Sure you can have it all, whatever it "all" means to you. Just realize that the more things you are looking for in a partner, the harder it might be to find the perfect person. Definitely not impossible, but you will need to have patience.

We have a 24/7 D/s relationship, but appear completley vanilla to the outside world. I wouldn't have it any other way. He listens to and respects my opinions, and I make many mundane decisions on my own.... but when he wants to have the last word, he certainly gets it.

And I am a most valuable slut in the bedroom. ;)

Tojo
05-15-2008, 05:58 PM
Yes of course you can have it all- people who don't, often have themselves to blame to some extent.

I too have a problem with the 'worthless slut' thing- even just in roleplay. My wife used to be dead keen on that sort of thing (back in the days when we were young & healthy!)

I used to go along with it as much as I though appropriate, but I never would have said anything like that to her. That would be like going out to my bike & calling it a 'heap of shit' :dont:

Ozme52
05-15-2008, 06:02 PM
I think the word "worthless" may be misconstrued a bit.
I don't think that anyone would want to be considered worthless, but the general meaning itself is more akin to the humiliation aspects of the sexual side of things, being treated as an object or a toy.
I suppose the term gets thrown around too loosely at times.

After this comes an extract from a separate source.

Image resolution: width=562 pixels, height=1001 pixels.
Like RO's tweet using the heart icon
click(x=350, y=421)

I like the word to be used on me sometimes, but I do know that it is not used in any sort of demeaning way, I am still greatly respected, and still respect myself when all is said and done.
If the word was being used as a means to berate me, I would know it, and I wouldn't appreciate it.

As for having it all, sure you can if you put your mind to it, if you know what you want and set a path to get it.
It is not going to go the way you planned though, it takes work, effort, determination and a considerable amount of communication to work your way through the pitfalls you may encounter.
Hope you find what you are looking for.

I understand perfectly what you are saying cadence, but consider this. Language reflects what we think... and what we think can also reflect the language we use. So if a submissive uses the word 'worthless' often enough he or she might well come to believe it about themselves... and if a dom/me uses the word often enough enough he or she will eventually convince themselves that their sub is indeed valueless.

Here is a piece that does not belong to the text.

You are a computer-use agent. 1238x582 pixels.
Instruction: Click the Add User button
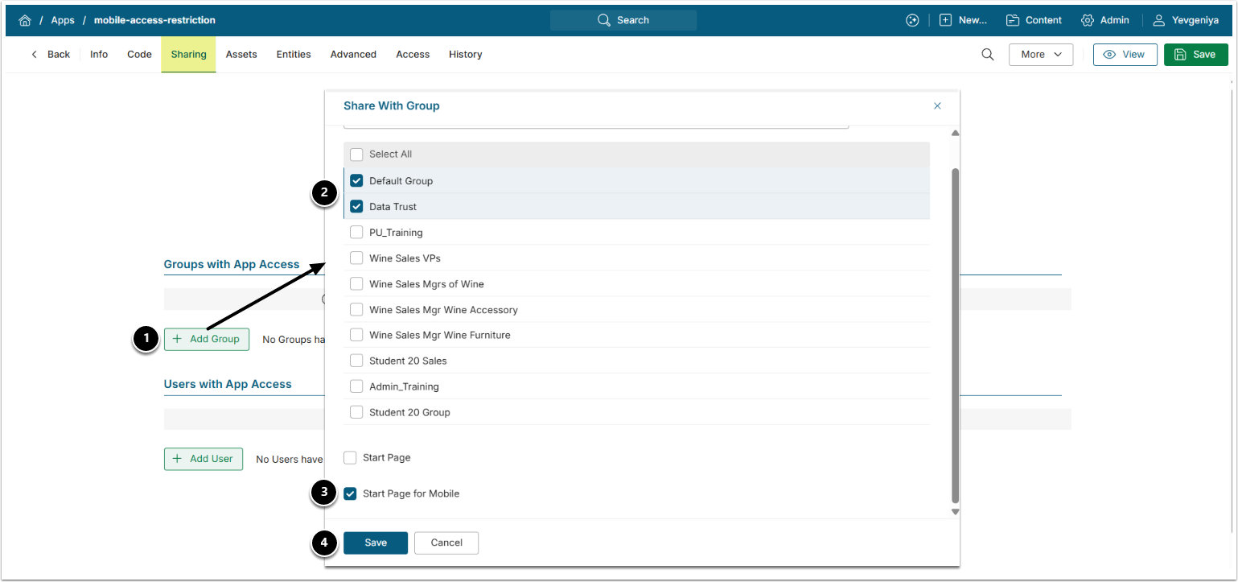(204, 459)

I've talked to enough subs who are indeed insecure enough that they have come to believe it and can no longer even accept any compliment without cutting themselves down.

No... some otherwise perjorative words work real well in the lifestyle... slut is one of them... but worthless? That one is like a self fulfilling prophecy. Actually... they both are... but while within the lifestyle 'slut' seems to be goal-worthy... worthless is just destructive.

alpha_Straye
05-16-2008, 03:13 PM
i think perhaps it might help to clarify that the original poster, sexysub06, sounds (to me at least) to be talking about bedroom role-play in an otherwise vanilla relationship. Of course thats something completely different to living in a BDSM relationship. Not better or worse, just something else.

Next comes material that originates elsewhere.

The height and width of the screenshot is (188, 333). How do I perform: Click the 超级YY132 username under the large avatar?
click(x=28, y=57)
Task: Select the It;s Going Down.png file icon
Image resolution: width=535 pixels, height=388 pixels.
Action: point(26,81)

So if she gets worked up by her S.O. calling her whatever during sex, so what? Thats the definition of role play i would think- that it's pretend. It has a begining and an end and what happens in the middle is just for fun. *shrug* No biggie. It's only recreation, so if they get off on certain words.. no harm done.

That's not the case if this is the basis of a way of life however. Then words have meaning and should be used wisely and with forethought to their impact. Words become a tool to be used as appropriate because it's someone's life that's being impacted and care is required.

So... it sounds to me like there's sorta two different discussions going on at once and confusing the issue. *smile*

Logic1
05-17-2008, 04:25 AM
Ill just bump what OZ said about worthless and yes ofcourse you can have what you want as long as you are open and communicative with your partner and that he/she is willing to be just as open and communicative.
talk talk talk talk is the key in every kind of relationship including a D/s kind(actually even more so).